From the listing, collect all lines containing the word "agent".

★ ★ ★ ★ ★

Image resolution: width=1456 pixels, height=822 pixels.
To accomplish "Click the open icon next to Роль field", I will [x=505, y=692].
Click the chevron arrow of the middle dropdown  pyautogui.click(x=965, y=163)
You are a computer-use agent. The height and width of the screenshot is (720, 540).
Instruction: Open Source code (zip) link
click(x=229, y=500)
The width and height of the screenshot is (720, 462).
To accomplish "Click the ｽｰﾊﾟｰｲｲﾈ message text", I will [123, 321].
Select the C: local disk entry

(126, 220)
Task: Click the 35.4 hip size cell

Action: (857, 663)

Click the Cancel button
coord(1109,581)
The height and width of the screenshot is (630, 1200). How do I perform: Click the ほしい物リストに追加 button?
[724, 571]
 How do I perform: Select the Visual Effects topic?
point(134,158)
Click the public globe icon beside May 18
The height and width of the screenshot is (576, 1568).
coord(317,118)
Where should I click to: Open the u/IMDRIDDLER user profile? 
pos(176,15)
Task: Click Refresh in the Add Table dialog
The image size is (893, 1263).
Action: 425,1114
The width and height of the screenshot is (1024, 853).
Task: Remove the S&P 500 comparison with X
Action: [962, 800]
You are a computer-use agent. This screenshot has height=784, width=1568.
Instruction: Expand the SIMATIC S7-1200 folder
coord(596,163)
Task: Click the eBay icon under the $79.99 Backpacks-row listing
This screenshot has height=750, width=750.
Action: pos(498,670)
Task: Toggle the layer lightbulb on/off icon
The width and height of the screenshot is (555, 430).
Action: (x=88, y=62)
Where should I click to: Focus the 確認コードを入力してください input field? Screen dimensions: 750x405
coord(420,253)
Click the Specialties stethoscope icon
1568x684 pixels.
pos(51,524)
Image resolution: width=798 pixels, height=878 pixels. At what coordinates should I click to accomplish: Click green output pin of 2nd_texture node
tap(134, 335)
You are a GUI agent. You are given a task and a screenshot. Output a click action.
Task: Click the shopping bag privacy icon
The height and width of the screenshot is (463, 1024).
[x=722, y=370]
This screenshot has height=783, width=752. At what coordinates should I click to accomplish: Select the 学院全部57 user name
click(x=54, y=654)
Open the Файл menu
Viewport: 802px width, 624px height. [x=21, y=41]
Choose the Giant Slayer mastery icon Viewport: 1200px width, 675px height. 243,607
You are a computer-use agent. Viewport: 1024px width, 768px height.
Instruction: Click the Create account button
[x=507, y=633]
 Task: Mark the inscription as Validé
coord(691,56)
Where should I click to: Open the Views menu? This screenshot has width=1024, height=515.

★ ★ ★ ★ ★

## Reply:
You are a computer-use agent. The height and width of the screenshot is (720, 540).
You are a computer-use agent. This screenshot has height=784, width=1568.
You are a GUI agent. You are given a task and a screenshot. Output a click action.
You are a computer-use agent. Viewport: 1024px width, 768px height.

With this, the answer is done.